Zohran Mamdani jura su cargo como alcalde de la ciudad de Nueva York con un Corán en la estación Old City Hall.

Zohran Mamdani jura su cargo como alcalde de la ciudad de Nueva York con un Corán en la estación Old City Hall. Reuters

EEUU

Mamdani rompe con la Historia al jurar como alcalde de Nueva York sobre el Corán y haciendo del metro un templo laico

Mientras en la superficie Nueva York celebraba el Año Nuevo, su nuevo alcalde prometía el cargo en una ceremonia icónica.

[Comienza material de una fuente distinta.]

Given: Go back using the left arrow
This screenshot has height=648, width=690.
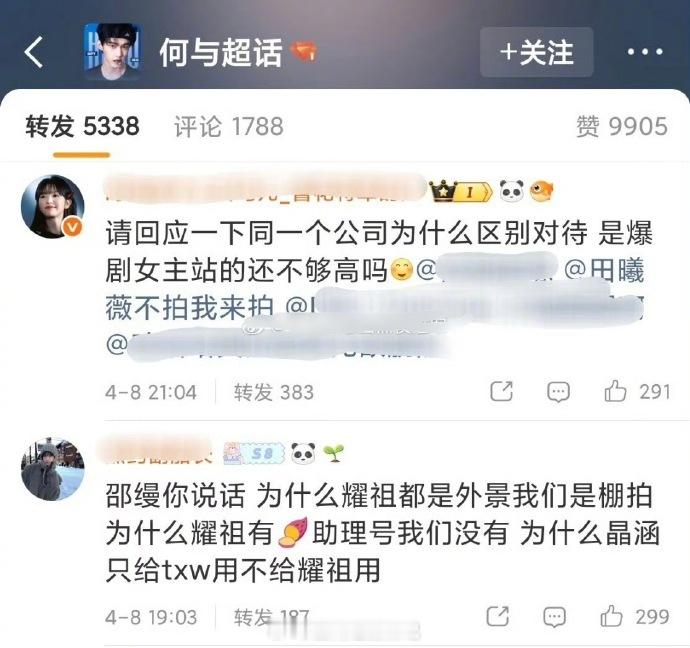Looking at the screenshot, I should [34, 52].

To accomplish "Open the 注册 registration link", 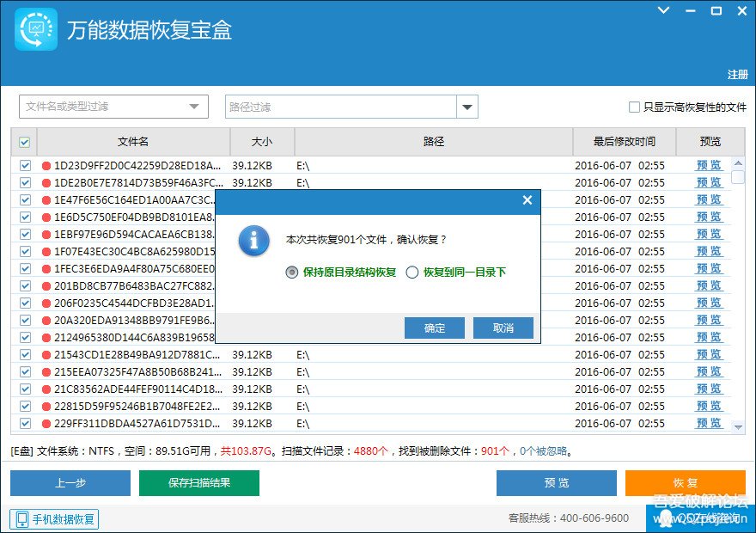I will [x=737, y=75].
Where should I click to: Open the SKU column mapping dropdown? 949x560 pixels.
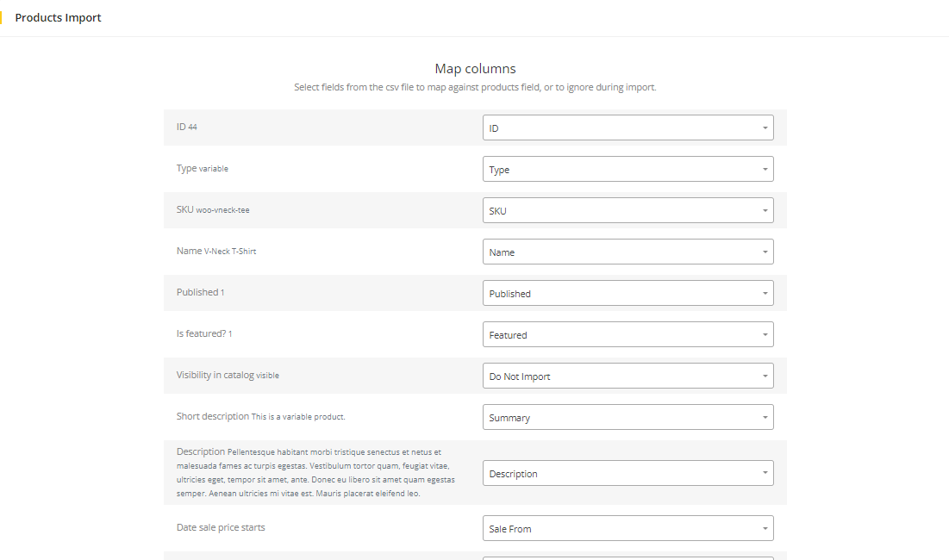point(627,210)
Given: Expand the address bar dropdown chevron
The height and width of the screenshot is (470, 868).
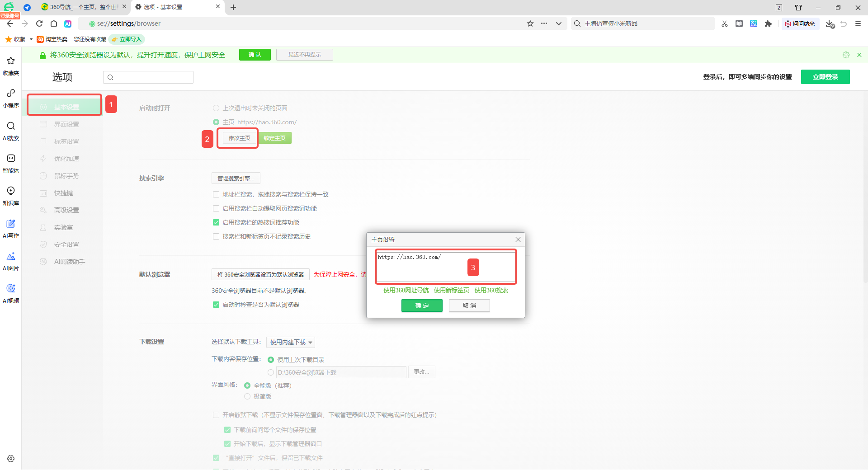Looking at the screenshot, I should point(559,24).
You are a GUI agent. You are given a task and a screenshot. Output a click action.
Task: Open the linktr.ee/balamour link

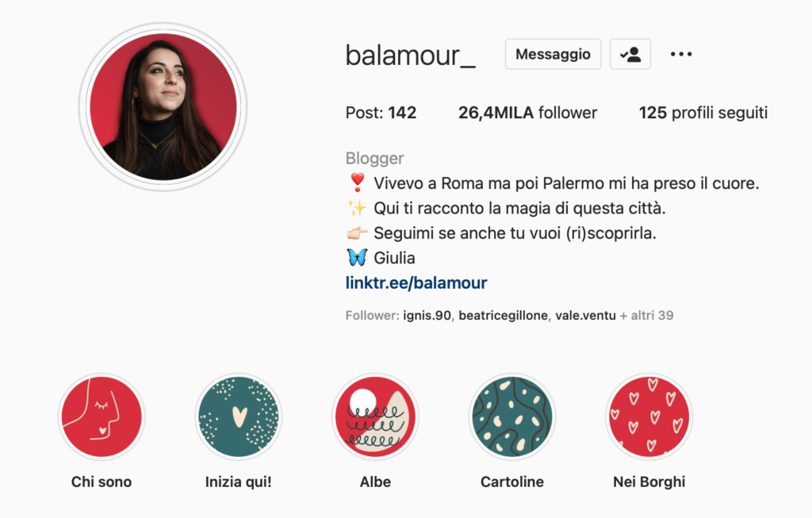tap(416, 283)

Más informaciónZohran Mamdani jura como alcalde de Nueva York en un acto privado en el metro de la ciudad y ante el Corán

Diego González | Agencias
Publicada

Las claves

Zohran Mamdani se convierte en el primer alcalde musulmán de Nueva York, hijo de inmigrantes sudasiáticos y nacido en África, rompiendo varias tradiciones históricas de la ciudad.

Mamdani juró el cargo sobre el Corán de su abuelo en una ceremonia privada en la antigua estación de metro City Hall, transformando el metro en un símbolo laico del poder cívico.

La toma de posesión incluyó un segundo acto más tradicional frente al City Hall, prometiendo una “nueva era” para todos los neoyorquinos, independientemente de su voto.

El nuevo alcalde pagó personalmente la tasa de nueve dólares requerida para formalizar su cargo, subrayando la humildad del trámite frente a la magnitud de la alcaldía.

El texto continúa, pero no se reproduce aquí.